I'm writing a program that registers a frame to a previous set of frames using optical flow to track key points. My keyframes are stored in a circular buffer fashion and then optical flow is called starting on the oldest frame in the buffer and moving towards the newer frames. I'm doing this on a Windows 7x64 computer with NVidia drivers 353.90 on a GTX Titan X.

Because of the architecture of the program, there may be a delay between batches of operations as new images are loaded, etc. IE the stream queue would look like:

upload
opt flow (20 ms)
opt flow (1 ms)
opt flow (1 ms)
opt flow  (1 ms)
opt flow (1 ms)
download
upload
opt flow (20 ms)
opt flow  (1 ms)
opt flow (1 ms)
.........

I'm running all of this on a stream, however for the sake of measuring time, I'm calling stream.waitForCompletion(). Ideally when this is working correctly, I'll be able to take out all of the synchronization.

I'm also familiar with the fact that first launches should take longer as the driver compiles code.
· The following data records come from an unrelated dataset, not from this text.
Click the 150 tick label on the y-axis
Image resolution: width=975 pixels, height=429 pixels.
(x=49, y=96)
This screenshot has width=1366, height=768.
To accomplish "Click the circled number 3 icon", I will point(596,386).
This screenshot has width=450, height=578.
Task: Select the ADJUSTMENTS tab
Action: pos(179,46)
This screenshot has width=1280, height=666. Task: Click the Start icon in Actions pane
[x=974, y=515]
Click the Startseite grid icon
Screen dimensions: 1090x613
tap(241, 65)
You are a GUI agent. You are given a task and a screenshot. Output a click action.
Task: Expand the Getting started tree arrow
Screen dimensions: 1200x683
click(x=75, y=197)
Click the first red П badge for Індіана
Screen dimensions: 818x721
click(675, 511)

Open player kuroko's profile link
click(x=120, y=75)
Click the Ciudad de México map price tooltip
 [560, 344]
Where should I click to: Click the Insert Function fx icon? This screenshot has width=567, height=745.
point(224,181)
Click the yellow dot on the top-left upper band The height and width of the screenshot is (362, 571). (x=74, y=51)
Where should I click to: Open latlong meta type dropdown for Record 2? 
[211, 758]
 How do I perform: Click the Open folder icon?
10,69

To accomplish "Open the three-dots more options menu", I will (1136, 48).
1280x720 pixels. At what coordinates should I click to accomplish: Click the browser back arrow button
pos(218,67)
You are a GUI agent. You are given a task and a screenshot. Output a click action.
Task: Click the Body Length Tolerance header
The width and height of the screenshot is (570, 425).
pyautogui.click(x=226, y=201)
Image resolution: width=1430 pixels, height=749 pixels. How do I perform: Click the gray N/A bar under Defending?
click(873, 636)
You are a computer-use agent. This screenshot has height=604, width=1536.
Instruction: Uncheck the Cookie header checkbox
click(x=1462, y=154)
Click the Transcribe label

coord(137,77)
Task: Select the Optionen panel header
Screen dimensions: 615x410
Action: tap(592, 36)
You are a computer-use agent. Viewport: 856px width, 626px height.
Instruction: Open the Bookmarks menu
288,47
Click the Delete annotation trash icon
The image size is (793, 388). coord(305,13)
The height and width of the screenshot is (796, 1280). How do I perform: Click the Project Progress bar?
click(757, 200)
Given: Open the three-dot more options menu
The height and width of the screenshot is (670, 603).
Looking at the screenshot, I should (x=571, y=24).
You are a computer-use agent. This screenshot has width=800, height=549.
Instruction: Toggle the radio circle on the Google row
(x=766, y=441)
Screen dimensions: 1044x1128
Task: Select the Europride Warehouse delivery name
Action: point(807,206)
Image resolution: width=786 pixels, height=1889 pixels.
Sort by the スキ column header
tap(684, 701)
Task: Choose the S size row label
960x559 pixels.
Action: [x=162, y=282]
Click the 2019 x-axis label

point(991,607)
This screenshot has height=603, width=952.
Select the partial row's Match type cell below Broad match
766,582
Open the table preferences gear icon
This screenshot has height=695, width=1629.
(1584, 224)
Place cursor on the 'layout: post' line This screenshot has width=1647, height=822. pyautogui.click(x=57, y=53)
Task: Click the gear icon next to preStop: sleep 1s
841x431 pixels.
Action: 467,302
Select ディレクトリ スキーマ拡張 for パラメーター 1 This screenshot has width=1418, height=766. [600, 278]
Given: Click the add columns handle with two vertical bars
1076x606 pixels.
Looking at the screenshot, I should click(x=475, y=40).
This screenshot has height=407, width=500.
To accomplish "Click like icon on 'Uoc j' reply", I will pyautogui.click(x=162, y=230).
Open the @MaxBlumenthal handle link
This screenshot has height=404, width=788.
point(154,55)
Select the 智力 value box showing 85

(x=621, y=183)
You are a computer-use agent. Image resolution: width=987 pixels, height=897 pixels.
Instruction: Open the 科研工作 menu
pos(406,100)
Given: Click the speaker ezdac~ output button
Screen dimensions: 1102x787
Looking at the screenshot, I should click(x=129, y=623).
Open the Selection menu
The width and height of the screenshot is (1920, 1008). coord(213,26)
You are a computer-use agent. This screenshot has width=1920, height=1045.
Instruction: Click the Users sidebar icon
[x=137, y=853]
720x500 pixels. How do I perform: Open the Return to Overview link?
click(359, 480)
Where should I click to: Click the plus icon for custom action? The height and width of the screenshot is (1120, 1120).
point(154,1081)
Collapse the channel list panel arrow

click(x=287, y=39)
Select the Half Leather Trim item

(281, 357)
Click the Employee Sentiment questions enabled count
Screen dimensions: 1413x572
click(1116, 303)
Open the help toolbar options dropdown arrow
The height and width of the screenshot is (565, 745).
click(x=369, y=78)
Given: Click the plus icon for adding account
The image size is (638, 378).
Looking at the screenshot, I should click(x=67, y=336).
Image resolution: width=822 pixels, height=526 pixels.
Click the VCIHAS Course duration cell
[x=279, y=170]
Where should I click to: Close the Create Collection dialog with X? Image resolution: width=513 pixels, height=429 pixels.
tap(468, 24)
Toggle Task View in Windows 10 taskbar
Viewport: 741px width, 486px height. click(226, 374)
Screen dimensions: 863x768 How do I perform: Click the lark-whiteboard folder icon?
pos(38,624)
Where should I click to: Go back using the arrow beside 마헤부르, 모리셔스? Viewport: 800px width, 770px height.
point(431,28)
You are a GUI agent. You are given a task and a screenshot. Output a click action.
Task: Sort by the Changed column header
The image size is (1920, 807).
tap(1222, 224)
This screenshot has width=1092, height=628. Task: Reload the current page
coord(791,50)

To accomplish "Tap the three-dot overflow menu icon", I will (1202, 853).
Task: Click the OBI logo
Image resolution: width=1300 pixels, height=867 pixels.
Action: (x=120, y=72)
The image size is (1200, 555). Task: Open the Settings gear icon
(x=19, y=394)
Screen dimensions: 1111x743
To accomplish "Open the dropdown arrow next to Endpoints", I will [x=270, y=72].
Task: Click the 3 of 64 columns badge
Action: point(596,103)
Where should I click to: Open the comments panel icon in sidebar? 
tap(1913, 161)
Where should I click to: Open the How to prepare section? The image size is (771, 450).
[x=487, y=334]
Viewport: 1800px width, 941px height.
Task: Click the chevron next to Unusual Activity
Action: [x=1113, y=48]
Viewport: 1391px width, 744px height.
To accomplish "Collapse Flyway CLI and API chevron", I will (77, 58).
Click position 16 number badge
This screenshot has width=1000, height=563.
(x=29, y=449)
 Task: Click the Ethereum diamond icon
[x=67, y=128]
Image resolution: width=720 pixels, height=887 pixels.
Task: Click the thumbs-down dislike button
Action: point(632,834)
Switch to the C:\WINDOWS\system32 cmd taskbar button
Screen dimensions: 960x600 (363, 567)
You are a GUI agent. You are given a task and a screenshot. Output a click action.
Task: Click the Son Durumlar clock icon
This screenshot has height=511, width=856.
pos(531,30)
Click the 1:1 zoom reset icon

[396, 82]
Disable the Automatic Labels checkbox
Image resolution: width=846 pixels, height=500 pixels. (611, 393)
However I was under the impression that this would just be the first launch, not the first launch in each batch of launches. Is there any way to reduce that 20 ms first call to optical flow to something more reasonable?
Should I setup two streams, so that the memory transfers are on one and I have one stream dedicated to optical flow?

[EDIT] I've tested if it could be a wddm driver queue issue similar to this: https://devtalk.nvidia.com/default/to.... by manually flushing the queue with a cudaEventQuery on one of my events, however this doesn't seem to do anything. If I remove synchronization, my second call to optical flow will cost 20ms.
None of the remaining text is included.